### [TEXT SEGMENT]
---

Individuals with aboulomania have often been socially humiliated by others in their developmental years. Bullying among children is broadly associated with adverse mental health outcomes, such as developing depression and anxiety, conditions both closely associated with aboulomania. Aboulomania development may also be triggered by the shame, insecurities and lack of self-trust which arise from the bullying.

The child develops suspicions that they are incapable of living autonomously, which are then reinforced by the parenting style and behaviours of their primary caregiver. In response to these feelings, they portray a helplessness that elicits caregiving behaviour by others in their lives.

== Diagnosis and treatment ==
For the diagnosis of aboulomania, a mental professional must initially eliminate physical illness or neurological damage as an explanation for the patient's symptoms. To do this, the medical professional must perform physical examinations and a complete medical history. Then the patient can be referred to a psychiatrist who assesses the prevalence of aboulomania using a clinical interview relating to their symptoms.

There are currently no laboratory tests to diagnose aboulomania specifically. But, there are assessment tools available to psychiatrists to aid in the evaluation of aboulomania:

- The Minnesota Multiphasic Personality Inventory (MMPI)
- The Millon Clinical Multiaxial Inventory - Fourth Edition (MCMI-IV)

---

### [EXERCISE DATA]
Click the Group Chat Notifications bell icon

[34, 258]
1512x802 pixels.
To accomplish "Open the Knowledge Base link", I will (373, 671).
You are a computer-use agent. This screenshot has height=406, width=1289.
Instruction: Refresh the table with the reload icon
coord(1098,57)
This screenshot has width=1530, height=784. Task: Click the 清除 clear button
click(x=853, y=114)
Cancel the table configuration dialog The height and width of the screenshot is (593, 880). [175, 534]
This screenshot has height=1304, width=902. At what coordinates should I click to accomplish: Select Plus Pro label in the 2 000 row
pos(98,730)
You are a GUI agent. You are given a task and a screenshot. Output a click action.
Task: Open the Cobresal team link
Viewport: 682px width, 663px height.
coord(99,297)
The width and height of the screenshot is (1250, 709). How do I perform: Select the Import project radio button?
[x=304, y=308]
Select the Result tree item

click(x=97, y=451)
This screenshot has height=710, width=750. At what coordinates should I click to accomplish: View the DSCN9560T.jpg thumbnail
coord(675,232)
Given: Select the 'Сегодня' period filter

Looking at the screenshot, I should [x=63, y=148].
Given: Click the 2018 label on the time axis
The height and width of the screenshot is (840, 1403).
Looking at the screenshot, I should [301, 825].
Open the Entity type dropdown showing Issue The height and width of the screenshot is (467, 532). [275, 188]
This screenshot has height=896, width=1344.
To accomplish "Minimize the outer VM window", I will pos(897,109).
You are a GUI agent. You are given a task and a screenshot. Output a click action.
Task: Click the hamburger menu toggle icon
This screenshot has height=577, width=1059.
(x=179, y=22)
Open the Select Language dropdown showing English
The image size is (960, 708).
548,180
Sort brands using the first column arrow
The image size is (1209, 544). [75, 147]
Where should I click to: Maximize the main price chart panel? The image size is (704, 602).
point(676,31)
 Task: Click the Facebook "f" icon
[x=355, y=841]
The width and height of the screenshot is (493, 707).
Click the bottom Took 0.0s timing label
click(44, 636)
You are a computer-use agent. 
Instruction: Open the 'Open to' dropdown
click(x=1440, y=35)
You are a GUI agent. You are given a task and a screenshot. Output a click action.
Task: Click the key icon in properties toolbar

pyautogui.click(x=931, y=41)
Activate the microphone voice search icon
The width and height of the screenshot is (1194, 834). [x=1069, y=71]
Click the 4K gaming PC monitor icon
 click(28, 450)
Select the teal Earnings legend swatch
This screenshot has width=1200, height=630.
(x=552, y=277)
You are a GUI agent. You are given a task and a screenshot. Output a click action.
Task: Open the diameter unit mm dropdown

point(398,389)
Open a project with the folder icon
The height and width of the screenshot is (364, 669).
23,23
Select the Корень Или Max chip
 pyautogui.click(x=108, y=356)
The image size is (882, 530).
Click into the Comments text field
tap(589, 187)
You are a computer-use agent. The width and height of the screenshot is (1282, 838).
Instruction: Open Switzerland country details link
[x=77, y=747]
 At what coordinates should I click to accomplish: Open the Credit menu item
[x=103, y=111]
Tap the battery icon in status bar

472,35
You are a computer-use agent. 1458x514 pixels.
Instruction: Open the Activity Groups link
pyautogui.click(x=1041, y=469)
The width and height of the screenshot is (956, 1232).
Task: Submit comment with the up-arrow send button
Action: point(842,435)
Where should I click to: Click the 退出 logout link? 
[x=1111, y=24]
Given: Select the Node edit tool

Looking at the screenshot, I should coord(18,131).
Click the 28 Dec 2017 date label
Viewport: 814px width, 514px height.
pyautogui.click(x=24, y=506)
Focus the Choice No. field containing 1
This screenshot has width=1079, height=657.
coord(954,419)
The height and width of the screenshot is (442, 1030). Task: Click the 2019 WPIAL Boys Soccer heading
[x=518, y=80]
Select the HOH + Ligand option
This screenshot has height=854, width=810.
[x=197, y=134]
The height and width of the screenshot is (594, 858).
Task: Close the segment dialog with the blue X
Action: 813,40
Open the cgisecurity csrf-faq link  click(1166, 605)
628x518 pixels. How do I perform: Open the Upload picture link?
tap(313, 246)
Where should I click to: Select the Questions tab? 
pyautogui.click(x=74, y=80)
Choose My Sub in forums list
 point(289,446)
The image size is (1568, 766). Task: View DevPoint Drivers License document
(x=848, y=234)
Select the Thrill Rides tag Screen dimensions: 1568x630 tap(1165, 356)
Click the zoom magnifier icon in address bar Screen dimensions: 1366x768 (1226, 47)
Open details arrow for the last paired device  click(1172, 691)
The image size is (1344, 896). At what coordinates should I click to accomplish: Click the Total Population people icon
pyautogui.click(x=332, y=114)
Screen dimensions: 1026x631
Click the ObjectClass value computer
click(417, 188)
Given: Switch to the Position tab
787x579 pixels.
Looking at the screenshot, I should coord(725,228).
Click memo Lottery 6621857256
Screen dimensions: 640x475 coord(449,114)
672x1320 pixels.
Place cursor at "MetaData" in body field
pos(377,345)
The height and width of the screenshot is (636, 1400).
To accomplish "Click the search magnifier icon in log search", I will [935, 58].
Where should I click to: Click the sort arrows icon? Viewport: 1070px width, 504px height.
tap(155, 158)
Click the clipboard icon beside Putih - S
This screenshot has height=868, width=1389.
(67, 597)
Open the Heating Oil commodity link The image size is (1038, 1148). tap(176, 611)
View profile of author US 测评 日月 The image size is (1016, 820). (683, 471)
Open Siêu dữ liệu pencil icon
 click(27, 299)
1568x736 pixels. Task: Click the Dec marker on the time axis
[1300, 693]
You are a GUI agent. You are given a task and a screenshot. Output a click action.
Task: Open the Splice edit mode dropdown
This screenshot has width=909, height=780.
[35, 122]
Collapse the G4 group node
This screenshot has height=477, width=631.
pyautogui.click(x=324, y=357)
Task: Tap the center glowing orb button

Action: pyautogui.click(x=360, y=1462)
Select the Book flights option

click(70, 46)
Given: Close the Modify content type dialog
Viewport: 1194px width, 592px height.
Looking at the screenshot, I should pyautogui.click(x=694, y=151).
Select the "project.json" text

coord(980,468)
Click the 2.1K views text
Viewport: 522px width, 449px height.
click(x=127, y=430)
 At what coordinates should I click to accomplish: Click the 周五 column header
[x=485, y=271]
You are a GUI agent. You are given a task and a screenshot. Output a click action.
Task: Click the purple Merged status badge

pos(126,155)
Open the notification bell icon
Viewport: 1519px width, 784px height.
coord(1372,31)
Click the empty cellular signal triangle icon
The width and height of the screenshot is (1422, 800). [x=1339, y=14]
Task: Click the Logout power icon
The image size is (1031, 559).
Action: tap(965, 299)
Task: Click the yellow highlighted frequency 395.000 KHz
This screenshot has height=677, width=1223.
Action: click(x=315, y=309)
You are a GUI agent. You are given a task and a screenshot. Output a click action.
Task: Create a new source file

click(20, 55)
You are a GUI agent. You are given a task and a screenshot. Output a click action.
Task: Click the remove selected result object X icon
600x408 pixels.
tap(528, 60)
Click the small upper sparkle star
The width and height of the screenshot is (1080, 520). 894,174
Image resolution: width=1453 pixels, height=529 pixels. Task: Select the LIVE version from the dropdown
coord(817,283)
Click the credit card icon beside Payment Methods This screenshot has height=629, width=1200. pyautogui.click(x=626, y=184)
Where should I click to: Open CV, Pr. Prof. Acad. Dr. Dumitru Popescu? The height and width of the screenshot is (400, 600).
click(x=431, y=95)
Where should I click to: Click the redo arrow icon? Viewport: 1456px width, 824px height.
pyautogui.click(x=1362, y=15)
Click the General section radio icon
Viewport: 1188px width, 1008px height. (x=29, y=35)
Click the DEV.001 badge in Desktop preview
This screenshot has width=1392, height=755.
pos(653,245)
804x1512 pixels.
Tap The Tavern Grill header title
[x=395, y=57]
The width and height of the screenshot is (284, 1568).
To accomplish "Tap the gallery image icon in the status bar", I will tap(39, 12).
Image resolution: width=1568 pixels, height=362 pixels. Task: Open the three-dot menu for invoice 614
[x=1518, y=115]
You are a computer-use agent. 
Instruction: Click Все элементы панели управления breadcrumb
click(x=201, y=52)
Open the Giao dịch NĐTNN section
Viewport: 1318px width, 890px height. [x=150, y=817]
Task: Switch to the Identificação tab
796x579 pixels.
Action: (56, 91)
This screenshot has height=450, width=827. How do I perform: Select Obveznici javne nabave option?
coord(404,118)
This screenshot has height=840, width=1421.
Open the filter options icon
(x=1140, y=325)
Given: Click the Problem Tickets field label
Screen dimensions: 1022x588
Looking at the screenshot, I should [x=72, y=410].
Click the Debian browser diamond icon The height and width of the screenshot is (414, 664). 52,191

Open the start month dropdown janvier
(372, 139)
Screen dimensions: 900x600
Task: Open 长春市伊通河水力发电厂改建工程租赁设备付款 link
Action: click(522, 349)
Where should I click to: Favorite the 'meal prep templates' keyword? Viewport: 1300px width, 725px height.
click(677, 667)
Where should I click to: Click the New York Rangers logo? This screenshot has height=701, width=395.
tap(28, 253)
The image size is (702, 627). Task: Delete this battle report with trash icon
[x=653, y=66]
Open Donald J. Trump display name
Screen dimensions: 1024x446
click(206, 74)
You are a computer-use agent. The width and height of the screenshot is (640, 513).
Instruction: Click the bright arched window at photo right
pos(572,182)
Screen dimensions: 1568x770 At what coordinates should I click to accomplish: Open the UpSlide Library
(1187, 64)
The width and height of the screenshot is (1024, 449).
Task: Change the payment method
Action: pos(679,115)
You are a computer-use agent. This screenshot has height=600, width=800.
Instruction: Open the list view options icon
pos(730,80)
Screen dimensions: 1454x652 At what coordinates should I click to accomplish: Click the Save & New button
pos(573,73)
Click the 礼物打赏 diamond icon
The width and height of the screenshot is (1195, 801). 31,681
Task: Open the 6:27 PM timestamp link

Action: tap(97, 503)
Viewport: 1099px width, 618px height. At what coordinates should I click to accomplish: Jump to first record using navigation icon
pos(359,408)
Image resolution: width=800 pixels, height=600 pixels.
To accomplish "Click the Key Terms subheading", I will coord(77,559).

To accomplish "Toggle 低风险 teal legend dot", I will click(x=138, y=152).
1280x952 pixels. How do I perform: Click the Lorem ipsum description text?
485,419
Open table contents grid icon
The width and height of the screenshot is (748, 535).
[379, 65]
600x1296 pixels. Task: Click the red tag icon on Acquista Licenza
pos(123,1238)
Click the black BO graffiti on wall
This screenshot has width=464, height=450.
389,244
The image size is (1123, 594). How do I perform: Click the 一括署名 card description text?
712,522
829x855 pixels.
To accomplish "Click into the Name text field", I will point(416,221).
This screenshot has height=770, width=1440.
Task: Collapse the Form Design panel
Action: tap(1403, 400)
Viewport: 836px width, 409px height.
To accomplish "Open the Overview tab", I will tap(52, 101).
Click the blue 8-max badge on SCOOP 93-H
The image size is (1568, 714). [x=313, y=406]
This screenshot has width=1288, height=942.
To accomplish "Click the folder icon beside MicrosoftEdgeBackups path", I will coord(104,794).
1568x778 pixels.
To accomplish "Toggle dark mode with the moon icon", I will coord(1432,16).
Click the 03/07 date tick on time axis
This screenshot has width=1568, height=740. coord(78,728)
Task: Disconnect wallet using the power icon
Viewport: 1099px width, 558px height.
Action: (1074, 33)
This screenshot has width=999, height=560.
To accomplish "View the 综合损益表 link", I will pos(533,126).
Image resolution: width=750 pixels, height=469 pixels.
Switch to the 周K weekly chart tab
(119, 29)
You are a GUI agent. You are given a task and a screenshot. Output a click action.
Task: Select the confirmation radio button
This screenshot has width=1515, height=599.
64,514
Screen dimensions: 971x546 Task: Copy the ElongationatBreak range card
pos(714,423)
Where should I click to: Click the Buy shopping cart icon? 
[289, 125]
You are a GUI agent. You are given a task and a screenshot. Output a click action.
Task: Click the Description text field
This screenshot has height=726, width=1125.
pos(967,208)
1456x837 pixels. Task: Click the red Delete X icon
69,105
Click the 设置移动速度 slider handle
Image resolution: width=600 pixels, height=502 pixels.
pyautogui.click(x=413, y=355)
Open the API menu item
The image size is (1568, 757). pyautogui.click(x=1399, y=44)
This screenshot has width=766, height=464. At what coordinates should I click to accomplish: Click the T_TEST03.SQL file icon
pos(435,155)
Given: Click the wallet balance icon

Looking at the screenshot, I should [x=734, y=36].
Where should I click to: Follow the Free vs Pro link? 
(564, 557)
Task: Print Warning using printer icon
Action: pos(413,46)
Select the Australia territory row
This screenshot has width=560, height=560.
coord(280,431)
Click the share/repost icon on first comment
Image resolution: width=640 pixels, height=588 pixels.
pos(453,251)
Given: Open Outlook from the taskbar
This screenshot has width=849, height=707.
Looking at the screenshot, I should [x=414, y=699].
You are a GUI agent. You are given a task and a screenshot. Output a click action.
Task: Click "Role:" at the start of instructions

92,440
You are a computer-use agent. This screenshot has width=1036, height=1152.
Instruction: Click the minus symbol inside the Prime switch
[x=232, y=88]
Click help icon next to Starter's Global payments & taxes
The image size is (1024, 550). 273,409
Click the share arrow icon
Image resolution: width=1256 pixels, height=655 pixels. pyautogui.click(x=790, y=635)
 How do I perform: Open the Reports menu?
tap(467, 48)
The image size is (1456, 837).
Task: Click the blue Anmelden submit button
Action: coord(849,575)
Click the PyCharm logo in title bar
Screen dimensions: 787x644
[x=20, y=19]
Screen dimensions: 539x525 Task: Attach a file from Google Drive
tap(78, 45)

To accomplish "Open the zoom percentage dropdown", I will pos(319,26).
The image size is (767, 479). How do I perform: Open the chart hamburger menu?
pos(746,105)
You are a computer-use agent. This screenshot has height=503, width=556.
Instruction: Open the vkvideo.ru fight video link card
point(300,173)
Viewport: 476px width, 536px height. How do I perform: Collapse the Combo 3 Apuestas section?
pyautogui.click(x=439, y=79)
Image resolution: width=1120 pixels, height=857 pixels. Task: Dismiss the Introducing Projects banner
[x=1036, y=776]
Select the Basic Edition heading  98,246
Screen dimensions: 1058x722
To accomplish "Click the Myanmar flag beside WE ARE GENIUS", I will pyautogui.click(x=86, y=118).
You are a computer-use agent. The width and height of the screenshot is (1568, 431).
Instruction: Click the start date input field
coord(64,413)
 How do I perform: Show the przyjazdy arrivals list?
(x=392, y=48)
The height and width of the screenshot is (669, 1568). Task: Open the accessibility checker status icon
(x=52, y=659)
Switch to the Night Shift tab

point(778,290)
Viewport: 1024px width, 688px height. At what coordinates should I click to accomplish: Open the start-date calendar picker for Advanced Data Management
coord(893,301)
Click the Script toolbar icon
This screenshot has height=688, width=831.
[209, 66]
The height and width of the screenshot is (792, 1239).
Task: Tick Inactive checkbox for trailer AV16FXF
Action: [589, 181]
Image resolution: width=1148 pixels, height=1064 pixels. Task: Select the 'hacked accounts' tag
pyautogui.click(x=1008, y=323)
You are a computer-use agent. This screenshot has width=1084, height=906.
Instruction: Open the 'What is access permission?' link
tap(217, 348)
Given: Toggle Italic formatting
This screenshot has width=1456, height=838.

---

### [TASK PROMPT]
Quote the aboulomania text above in full, with no changes.

### [WRITTEN RESPONSE]
Individuals with aboulomania have often been socially humiliated by others in their developmental years. Bullying among children is broadly associated with adverse mental health outcomes, such as developing depression and anxiety, conditions both closely associated with aboulomania. Aboulomania development may also be triggered by the shame, insecurities and lack of self-trust which arise from the bullying.

The child develops suspicions that they are incapable of living autonomously, which are then reinforced by the parenting style and behaviours of their primary caregiver. In response to these feelings, they portray a helplessness that elicits caregiving behaviour by others in their lives.

== Diagnosis and treatment ==
For the diagnosis of aboulomania, a mental professional must initially eliminate physical illness or neurological damage as an explanation for the patient's symptoms. To do this, the medical professional must perform physical examinations and a complete medical history. Then the patient can be referred to a psychiatrist who assesses the prevalence of aboulomania using a clinical interview relating to their symptoms.

There are currently no laboratory tests to diagnose aboulomania specifically. But, there are assessment tools available to psychiatrists to aid in the evaluation of aboulomania:

- The Minnesota Multiphasic Personality Inventory (MMPI)
- The Millon Clinical Multiaxial Inventory - Fourth Edition (MCMI-IV)